The rectifier tube, such as a 5U4, makes a lot of heat, and is quite expensive to replace. Most of these tubes use the heater as the cathode, so what ends up happening is that you have B+ applied to the 5v winding in the power transformer. There are many boat anchors that have a problem with power transformer failure. One of these is the National NC183D and others in that series. Often what brings on transformer failure is this 5v winding getting compromised in one way or another and shorting out the B+ supply. The 183D I just restored had this problem. I replaced the tube with a SS rectifier I made up.
You can buy these already made up on a plug in octal base. However they can lead to additional problems, because there is no voltage drop built in, and your B+ will go up by 30-40 volts. The 5U4 typically develops that drop across the plate/cathode, which accounts for a lot of it's heat. You can build up a 5U4 replacement on an octal base using two 1N7001 diodes and a 150-250 ohm 5 watt resistor in series with the diode output. You may have to experiment with the resistor to get your B+ where you want it, but it definitely works. In my case, my NC183D is now working WITHOUT having to replace the power transformer. I was ecstatic about that.
If you do this, it is a good idea to power up with the unit in standby, so the B+ does not get applied instantly to cold tubes. In my 183D, only some of the tubes have the b+ interrupted by the standby switch, so I moved that switch to the center tap B+ ground return of the transformer, so as to completely switch off the B+. In that same vein, if you want to increase tube life, you can also add an appropriately rated thermistor in the AC line that will cause the AC to come up slowly, over a period of 2-3 seconds, and lessen the thermal shock to the heater elements. In most cases the thermistor will develop a 3v drop on the AC voltage, which is often ideal. Modern mains AC are typically 120v or more, and getting back to the original spec of 117v can only be a good thing. I certainly don't know, but many tube gurus claim that if you do these tricks, tubes will last almost indefinitely.

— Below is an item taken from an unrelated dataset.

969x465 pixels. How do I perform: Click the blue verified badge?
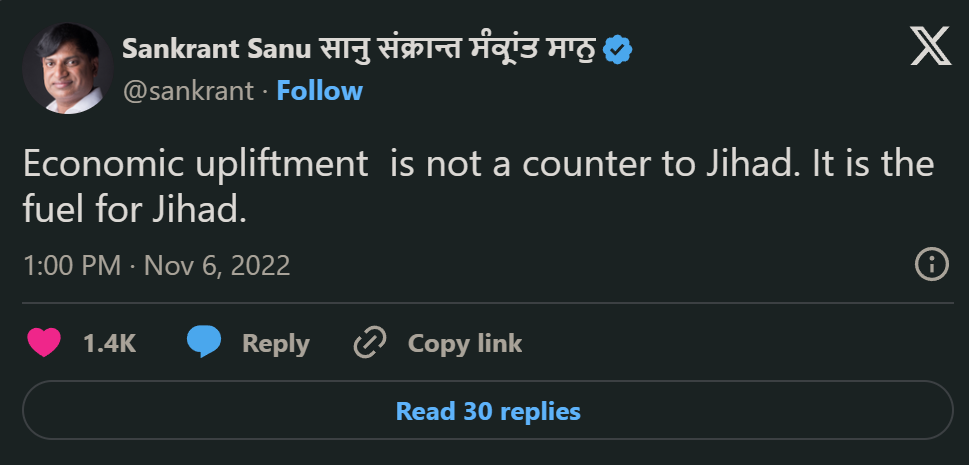tap(619, 50)
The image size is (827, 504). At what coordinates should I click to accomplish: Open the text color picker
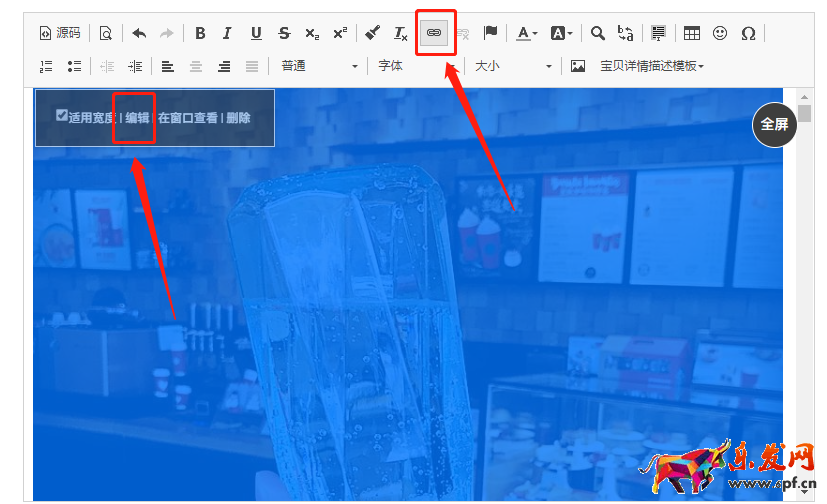coord(526,33)
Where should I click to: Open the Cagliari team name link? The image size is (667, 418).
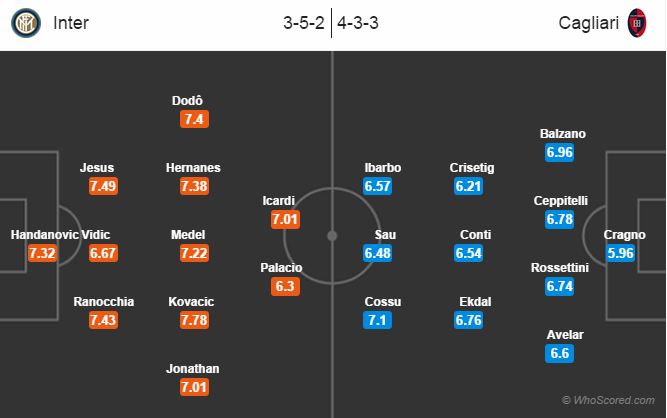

Most of these old receivers also have a voltage regulator tube. That tube is simply a high voltage zener diode. SS zeners are available in voltages high enough to completely replace the tube, and give better regulation by far, to boot. Cost from Mouser is less than $0.50. You just might get some better stability out of one of these old drifters. The OB2 in my 183D works at about 105-115v, the 0D3 in my SX-42 at about 150v. These are expensive tubes, and sometimes hard to find. The zeners are generally available in 3 watt versions, which should be more than enough. Again, you could put it on a plug in tube base, but some of those are getting very hard to find also, and expensive. The only source I know of for a 9 pin plug is $14, more than the tube. You can always just break a defective tube and solder to the pins on the base, though. Or you can just solder in, underneath.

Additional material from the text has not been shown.